Learning with AI: Over-reliance vs. self-regulation
In addition, we conducted a thematic analysis of 1,666 uses of the AI code generator by students in the Codex group over seven training sessions. We focused on how they used the tools, what prompts they used, and how they validated and used AI-generated code. Based on this, we find various signs of over-dependence and self-regulation, which are discussed below:
- Students often (n=501, 30%) directly copied the task description to generate the entire code, without prior attempts at hand-coding. (✕)
- Sometimes (n=197, 12%), students would divide the task into multiple sub-objectives, requiring the AI to generate only the first sub-objective rather than the entire task. (✓)
- When breaking down a task into multiple sub-goals, students sometimes (n=85,5%) ask to use code already in the editor. (✕)
- Although relatively rare (n=16,1%), sometimes students generate code after they have a solution to examine and compare the output of the AI with their own solution. (✓)
- Occasionally, students (n=89,5%) write pseudocode-like prompts (e.g., "For num in numbers, if num > large, set large to num"). (✓)
- While most of the time, students test AI-generated code appropriately before submission, there are several students (n=63,4%) who do not test AI code when they submit it. (✕)

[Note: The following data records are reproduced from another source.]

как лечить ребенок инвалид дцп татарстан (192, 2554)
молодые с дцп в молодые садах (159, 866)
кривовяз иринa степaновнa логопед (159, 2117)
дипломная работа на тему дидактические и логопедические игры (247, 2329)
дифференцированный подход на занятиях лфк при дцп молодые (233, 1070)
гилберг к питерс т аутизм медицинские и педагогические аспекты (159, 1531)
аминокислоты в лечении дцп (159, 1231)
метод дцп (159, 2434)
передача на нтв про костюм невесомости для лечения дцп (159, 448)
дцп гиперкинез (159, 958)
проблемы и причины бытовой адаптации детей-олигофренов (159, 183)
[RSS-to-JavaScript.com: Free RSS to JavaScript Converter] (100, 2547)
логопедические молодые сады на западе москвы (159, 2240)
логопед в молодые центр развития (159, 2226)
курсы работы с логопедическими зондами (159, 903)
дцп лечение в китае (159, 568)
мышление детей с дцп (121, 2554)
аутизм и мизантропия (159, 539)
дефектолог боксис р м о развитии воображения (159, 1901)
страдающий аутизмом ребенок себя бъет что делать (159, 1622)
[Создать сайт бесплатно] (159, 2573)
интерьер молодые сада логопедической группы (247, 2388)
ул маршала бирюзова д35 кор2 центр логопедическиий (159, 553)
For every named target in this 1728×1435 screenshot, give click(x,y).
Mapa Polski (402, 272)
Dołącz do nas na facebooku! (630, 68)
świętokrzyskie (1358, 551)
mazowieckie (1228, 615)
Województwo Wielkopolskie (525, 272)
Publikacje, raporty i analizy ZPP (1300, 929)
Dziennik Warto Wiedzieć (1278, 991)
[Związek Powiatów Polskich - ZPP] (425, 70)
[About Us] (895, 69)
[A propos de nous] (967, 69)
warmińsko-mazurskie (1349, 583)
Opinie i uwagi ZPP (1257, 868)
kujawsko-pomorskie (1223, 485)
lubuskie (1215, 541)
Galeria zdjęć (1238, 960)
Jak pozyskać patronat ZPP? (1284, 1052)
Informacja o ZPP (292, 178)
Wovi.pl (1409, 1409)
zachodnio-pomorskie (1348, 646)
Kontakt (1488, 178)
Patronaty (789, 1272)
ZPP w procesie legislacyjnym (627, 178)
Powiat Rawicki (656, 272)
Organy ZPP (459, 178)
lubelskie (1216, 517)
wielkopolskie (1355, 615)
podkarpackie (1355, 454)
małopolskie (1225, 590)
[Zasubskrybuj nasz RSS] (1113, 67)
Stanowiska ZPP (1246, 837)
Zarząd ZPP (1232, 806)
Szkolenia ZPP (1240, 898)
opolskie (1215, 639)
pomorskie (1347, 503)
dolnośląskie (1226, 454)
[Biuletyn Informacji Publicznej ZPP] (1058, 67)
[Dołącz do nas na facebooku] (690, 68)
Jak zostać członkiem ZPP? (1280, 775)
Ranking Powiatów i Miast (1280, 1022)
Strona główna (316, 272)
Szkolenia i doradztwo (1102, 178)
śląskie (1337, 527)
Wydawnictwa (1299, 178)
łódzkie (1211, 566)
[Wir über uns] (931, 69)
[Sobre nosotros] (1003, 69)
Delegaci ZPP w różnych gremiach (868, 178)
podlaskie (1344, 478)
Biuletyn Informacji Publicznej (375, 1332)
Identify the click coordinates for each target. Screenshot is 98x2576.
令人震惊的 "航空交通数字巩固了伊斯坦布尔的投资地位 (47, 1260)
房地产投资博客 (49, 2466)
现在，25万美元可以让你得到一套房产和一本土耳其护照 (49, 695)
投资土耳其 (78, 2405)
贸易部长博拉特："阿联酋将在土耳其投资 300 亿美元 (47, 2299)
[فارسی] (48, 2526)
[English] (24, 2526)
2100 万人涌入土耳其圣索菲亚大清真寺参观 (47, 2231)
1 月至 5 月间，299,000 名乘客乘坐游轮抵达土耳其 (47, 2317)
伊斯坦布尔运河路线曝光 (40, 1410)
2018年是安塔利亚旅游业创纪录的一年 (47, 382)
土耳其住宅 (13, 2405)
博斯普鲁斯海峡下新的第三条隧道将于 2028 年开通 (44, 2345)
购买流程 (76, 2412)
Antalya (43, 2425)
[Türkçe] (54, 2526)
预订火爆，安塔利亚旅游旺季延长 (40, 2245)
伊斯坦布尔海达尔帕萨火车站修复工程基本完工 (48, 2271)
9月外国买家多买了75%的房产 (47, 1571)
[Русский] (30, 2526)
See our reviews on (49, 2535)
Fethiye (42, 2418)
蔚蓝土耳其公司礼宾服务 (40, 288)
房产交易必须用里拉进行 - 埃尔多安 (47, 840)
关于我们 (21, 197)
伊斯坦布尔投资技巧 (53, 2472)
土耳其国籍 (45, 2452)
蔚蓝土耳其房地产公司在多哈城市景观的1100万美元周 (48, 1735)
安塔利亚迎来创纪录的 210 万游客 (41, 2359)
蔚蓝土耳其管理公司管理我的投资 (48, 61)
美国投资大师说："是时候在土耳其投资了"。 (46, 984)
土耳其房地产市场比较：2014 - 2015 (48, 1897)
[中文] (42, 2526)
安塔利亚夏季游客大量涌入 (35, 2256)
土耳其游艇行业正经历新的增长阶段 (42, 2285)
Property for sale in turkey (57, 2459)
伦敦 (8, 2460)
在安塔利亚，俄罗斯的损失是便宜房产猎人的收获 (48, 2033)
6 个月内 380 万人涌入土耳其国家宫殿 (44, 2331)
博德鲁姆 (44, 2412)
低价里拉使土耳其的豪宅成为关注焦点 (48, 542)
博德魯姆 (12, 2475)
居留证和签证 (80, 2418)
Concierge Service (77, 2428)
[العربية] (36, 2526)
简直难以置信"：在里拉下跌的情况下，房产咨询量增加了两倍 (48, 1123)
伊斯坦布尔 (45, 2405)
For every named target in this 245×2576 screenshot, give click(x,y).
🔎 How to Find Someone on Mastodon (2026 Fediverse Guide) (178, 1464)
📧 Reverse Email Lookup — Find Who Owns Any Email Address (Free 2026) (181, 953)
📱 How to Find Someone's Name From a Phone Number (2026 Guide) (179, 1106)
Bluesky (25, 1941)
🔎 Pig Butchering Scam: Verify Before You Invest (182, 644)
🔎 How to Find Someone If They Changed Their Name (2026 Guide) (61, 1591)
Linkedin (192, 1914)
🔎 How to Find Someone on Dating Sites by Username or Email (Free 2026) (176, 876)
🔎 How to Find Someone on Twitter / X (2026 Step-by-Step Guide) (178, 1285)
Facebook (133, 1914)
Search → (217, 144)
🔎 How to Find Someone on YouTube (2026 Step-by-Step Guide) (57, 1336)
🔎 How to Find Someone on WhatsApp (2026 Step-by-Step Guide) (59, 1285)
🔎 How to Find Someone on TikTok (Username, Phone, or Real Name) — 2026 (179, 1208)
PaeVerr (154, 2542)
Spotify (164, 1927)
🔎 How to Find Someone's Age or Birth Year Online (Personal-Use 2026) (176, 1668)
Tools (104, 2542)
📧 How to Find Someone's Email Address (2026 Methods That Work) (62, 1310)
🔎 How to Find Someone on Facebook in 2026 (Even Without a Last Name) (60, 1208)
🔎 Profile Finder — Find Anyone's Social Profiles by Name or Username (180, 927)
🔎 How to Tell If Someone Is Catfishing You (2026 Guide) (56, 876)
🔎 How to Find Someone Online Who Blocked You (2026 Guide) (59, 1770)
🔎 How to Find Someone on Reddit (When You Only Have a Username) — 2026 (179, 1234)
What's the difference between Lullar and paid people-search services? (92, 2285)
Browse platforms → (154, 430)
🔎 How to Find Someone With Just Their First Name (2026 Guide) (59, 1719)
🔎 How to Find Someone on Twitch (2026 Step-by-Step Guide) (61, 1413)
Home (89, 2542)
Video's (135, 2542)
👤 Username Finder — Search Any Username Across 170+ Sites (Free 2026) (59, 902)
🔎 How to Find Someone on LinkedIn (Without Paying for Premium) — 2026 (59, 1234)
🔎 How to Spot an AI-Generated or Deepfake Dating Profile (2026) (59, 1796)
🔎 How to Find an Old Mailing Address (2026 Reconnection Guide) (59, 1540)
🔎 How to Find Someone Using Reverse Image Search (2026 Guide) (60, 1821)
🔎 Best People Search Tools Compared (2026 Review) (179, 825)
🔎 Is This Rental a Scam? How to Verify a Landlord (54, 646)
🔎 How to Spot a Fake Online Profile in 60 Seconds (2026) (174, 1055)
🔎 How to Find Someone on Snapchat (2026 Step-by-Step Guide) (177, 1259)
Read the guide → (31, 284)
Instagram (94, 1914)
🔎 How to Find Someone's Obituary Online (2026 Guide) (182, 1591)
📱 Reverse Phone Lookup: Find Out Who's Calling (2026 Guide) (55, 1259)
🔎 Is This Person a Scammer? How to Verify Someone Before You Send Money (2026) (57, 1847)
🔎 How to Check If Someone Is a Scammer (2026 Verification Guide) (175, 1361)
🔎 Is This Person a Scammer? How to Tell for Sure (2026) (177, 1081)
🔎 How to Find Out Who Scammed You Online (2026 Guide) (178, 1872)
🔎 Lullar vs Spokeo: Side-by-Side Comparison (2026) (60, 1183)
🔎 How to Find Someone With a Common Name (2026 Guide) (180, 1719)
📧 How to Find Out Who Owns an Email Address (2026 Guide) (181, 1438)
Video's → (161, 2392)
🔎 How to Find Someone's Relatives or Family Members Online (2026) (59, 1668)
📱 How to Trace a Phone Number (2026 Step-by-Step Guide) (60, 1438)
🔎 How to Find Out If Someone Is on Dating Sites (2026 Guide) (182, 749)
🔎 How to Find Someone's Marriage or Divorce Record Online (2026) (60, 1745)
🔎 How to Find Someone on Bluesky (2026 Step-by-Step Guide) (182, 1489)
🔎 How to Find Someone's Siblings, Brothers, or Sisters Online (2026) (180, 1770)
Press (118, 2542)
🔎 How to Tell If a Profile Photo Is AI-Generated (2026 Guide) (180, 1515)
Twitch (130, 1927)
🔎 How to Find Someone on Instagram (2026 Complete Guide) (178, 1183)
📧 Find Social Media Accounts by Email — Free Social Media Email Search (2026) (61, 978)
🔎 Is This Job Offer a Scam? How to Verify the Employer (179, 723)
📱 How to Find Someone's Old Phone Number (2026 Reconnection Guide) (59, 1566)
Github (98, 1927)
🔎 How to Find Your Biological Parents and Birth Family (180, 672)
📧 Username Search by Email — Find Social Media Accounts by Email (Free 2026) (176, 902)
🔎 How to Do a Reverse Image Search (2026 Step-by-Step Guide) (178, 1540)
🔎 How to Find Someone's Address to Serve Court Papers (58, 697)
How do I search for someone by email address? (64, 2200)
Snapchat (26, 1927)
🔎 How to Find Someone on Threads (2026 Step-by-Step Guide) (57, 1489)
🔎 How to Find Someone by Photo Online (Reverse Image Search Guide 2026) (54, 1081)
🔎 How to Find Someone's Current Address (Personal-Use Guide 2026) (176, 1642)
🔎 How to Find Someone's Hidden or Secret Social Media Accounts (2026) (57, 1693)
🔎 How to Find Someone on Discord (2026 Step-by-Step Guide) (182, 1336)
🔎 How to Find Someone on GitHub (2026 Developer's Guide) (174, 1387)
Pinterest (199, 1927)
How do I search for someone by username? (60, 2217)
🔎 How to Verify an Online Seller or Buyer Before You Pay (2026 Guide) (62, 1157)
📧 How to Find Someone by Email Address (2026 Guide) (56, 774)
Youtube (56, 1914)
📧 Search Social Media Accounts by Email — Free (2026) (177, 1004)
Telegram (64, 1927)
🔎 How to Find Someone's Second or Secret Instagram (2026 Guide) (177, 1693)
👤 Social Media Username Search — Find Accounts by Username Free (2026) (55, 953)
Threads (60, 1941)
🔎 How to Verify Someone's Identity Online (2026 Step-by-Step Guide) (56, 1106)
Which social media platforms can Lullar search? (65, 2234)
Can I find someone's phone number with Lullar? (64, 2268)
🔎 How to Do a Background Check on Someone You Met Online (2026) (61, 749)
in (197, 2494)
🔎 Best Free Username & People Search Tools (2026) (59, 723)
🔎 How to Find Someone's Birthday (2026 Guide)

- Although rarely, sometimes (n=30,2%) students actively optimize AI-generated code to properly understand syntax and logic. (✓)
- Similarly, sometimes students manually add code (such as a "print" statement) to AI-generated code to help them verify that the code is correct. (✓)
Finally, we believe that future AI tool designers and educators should promote the proper use of LLM code generators, while discouraging the above-mentioned non-standard use.